### Stored records
____
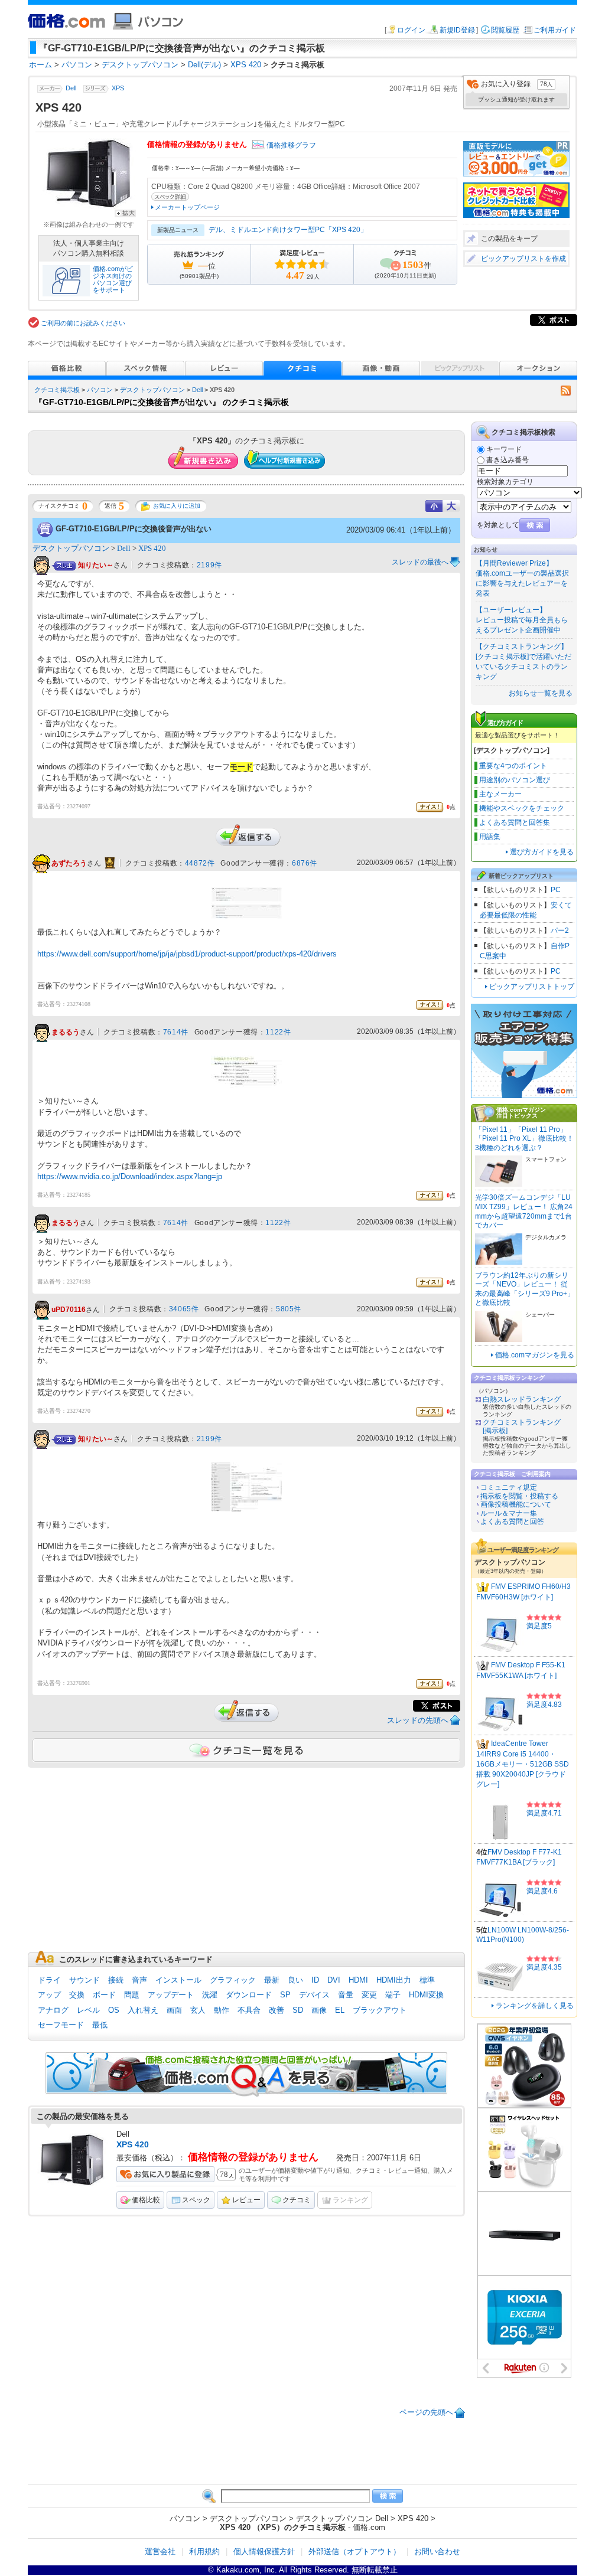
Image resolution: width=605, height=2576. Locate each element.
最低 (100, 2024)
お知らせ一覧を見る (541, 693)
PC (556, 890)
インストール (178, 1980)
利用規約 (204, 2551)
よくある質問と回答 (512, 1521)
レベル (88, 2010)
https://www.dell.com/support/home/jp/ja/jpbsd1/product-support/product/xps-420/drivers (187, 953)
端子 (393, 1994)
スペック (196, 2200)
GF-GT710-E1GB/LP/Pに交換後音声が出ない (134, 528)
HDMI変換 (426, 1994)
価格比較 (146, 2200)
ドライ (49, 1980)
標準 (427, 1980)
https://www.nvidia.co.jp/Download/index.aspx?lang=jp (129, 1176)
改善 (276, 2010)
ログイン (411, 30)
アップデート (171, 1994)
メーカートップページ (187, 207)
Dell (71, 88)
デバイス (314, 1994)
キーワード (504, 449)
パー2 (560, 930)
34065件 (184, 1309)
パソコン (100, 389)
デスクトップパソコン (152, 389)
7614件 (175, 1032)
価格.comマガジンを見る (534, 1355)
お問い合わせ (437, 2551)
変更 (369, 1994)
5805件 (288, 1309)
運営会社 (160, 2551)
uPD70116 (68, 1309)
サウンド (84, 1980)
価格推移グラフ (291, 145)
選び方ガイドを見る (542, 852)
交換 (76, 1994)
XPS (118, 88)
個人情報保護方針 (264, 2551)
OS (113, 2010)
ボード (104, 1994)
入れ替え (143, 2010)
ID (315, 1980)
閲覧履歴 (505, 30)
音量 (345, 1994)
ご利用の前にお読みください (83, 323)
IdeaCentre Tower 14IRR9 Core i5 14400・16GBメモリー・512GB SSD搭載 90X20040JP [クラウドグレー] (522, 1764)
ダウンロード (249, 1994)
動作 (221, 2010)
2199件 (209, 565)
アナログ (53, 2010)
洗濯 (209, 1994)
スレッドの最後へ (420, 562)
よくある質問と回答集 (514, 822)
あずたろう (69, 863)
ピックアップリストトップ (531, 986)
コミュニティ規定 (508, 1487)
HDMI (358, 1980)
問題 (131, 1994)
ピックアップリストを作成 (523, 258)
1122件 (278, 1032)
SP (285, 1994)
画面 (174, 2010)
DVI (333, 1980)
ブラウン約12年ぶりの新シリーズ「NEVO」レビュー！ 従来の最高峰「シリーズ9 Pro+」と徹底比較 (524, 1289)
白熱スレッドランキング (522, 1399)
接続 (115, 1980)
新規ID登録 (457, 30)
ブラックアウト (379, 2010)
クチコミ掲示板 (57, 389)
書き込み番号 (507, 460)
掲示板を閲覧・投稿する (519, 1496)
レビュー (246, 2200)
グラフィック (233, 1980)
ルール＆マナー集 (508, 1513)
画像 (319, 2010)
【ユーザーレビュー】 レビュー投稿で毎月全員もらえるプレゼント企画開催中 (522, 620)
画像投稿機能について (515, 1504)
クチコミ (296, 2200)
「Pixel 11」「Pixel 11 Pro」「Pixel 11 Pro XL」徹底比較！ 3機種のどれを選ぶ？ (524, 1138)
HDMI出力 (393, 1980)
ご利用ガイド (555, 30)
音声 (139, 1980)
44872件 (200, 863)
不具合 (249, 2010)
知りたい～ (95, 565)
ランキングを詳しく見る (535, 2006)
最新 (271, 1980)
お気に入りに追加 (176, 505)
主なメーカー (500, 794)
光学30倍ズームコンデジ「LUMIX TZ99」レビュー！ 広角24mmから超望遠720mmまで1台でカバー (524, 1211)
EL (339, 2010)
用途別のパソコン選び (514, 780)
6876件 (304, 863)
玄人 (198, 2010)
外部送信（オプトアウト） (354, 2551)
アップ (49, 1994)
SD (297, 2010)
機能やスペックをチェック (521, 808)
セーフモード (61, 2024)
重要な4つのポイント (513, 766)
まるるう (65, 1033)
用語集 (489, 836)
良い (295, 1980)
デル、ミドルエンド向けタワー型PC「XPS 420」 (288, 230)
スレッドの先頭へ (417, 1720)
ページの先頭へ (426, 2412)
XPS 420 (152, 548)
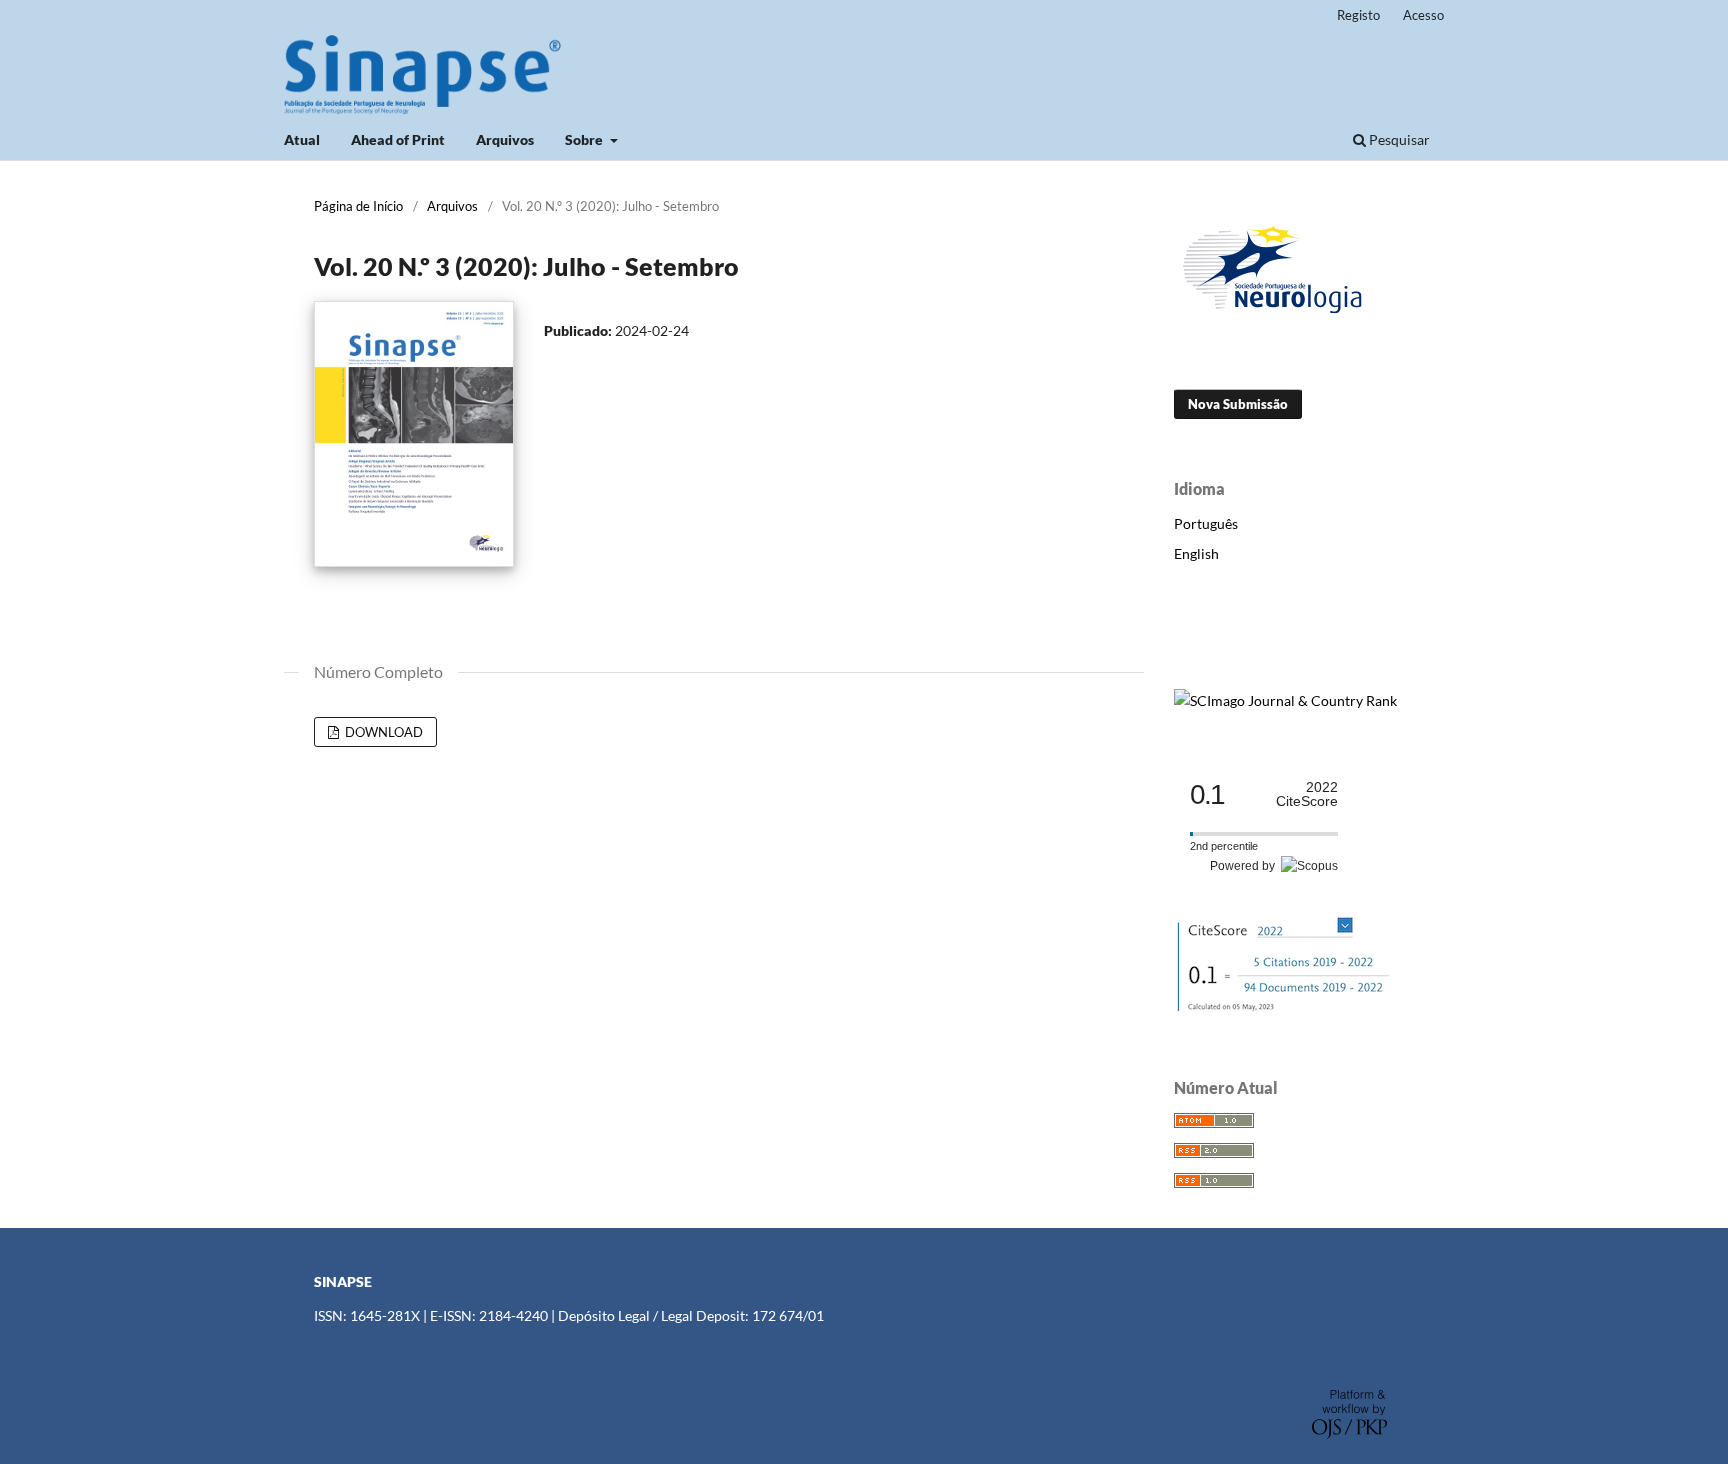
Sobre (585, 139)
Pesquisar (1398, 139)
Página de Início (358, 206)
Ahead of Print (398, 139)
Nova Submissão (1238, 404)
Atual (302, 139)
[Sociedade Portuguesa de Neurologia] (1274, 315)
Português (1206, 523)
____
### Exercise prompt
Set down every record once more, word for word, without pictures.

### Task solution
Image resolution: width=605, height=2576. Locate each element.
最低 (100, 2024)
お知らせ一覧を見る (541, 693)
PC (556, 890)
インストール (178, 1980)
利用規約 (204, 2551)
よくある質問と回答 (512, 1521)
レベル (88, 2010)
https://www.dell.com/support/home/jp/ja/jpbsd1/product-support/product/xps-420/drivers (187, 953)
端子 (393, 1994)
スペック (196, 2200)
GF-GT710-E1GB/LP/Pに交換後音声が出ない (134, 528)
HDMI変換 (426, 1994)
価格比較 (146, 2200)
ドライ (49, 1980)
標準 (427, 1980)
https://www.nvidia.co.jp/Download/index.aspx?lang=jp (129, 1176)
改善 (276, 2010)
ログイン (411, 30)
アップデート (171, 1994)
メーカートップページ (187, 207)
Dell (71, 88)
デバイス (314, 1994)
キーワード (504, 449)
パー2 (560, 930)
34065件 (184, 1309)
パソコン (100, 389)
デスクトップパソコン (152, 389)
7614件 (175, 1032)
価格.comマガジンを見る (534, 1355)
お問い合わせ (437, 2551)
変更 (369, 1994)
5805件 (288, 1309)
運営会社 (160, 2551)
uPD70116 (68, 1309)
サウンド (84, 1980)
価格推移グラフ (291, 145)
選び方ガイドを見る (542, 852)
交換 (76, 1994)
XPS (118, 88)
個人情報保護方針 (264, 2551)
OS (113, 2010)
ボード (104, 1994)
入れ替え (143, 2010)
ID (315, 1980)
閲覧履歴 (505, 30)
音量 (345, 1994)
ご利用の前にお読みください (83, 323)
IdeaCentre Tower 14IRR9 Core i5 14400・16GBメモリー・512GB SSD搭載 90X20040JP [クラウドグレー] (522, 1764)
ダウンロード (249, 1994)
動作 (221, 2010)
2199件 (209, 565)
アナログ (53, 2010)
洗濯 (209, 1994)
スレッドの最後へ (420, 562)
よくある質問と回答集 (514, 822)
あずたろう (69, 863)
ピックアップリストトップ (531, 986)
コミュニティ規定 (508, 1487)
HDMI (358, 1980)
問題 (131, 1994)
ピックアップリストを作成 (523, 258)
1122件 (278, 1032)
SP (285, 1994)
画面 (174, 2010)
DVI (333, 1980)
ブラウン約12年ぶりの新シリーズ「NEVO」レビュー！ 従来の最高峰「シリーズ9 Pro+」と徹底比較 (524, 1289)
白熱スレッドランキング (522, 1399)
接続 (115, 1980)
新規ID登録 (457, 30)
ブラックアウト (379, 2010)
クチコミ掲示板 (57, 389)
書き込み番号 (507, 460)
掲示板を閲覧・投稿する (519, 1496)
レビュー (246, 2200)
グラフィック (233, 1980)
ルール＆マナー集 (508, 1513)
画像 (319, 2010)
【ユーザーレビュー】 レビュー投稿で毎月全員もらえるプレゼント企画開催中 (522, 620)
画像投稿機能について (515, 1504)
クチコミ (296, 2200)
「Pixel 11」「Pixel 11 Pro」「Pixel 11 Pro XL」徹底比較！ 3機種のどれを選ぶ？ (524, 1138)
HDMI出力 (393, 1980)
ご利用ガイド (555, 30)
音声 (139, 1980)
44872件 (200, 863)
不具合 (249, 2010)
知りたい～ (95, 565)
ランキングを詳しく見る (535, 2006)
最新 (271, 1980)
お気に入りに追加 (176, 505)
主なメーカー (500, 794)
光学30倍ズームコンデジ「LUMIX TZ99」レビュー！ 広角24mmから超望遠720mmまで1台でカバー (524, 1211)
EL (339, 2010)
用途別のパソコン選び (514, 780)
6876件 (304, 863)
玄人 (198, 2010)
外部送信（オプトアウト） (354, 2551)
アップ (49, 1994)
SD (297, 2010)
機能やスペックをチェック (521, 808)
セーフモード (61, 2024)
重要な4つのポイント (513, 766)
まるるう (65, 1033)
用語集 (489, 836)
良い (295, 1980)
デル、ミドルエンド向けタワー型PC「XPS 420」 (288, 230)
スレッドの先頭へ (417, 1720)
ページの先頭へ (426, 2412)
XPS 420 (152, 548)
Sobre (585, 139)
Pesquisar (1398, 139)
Página de Início (358, 206)
Ahead of Print (398, 139)
Nova Submissão (1238, 404)
Atual (302, 139)
[Sociedade Portuguesa de Neurologia] (1274, 315)
Português (1206, 523)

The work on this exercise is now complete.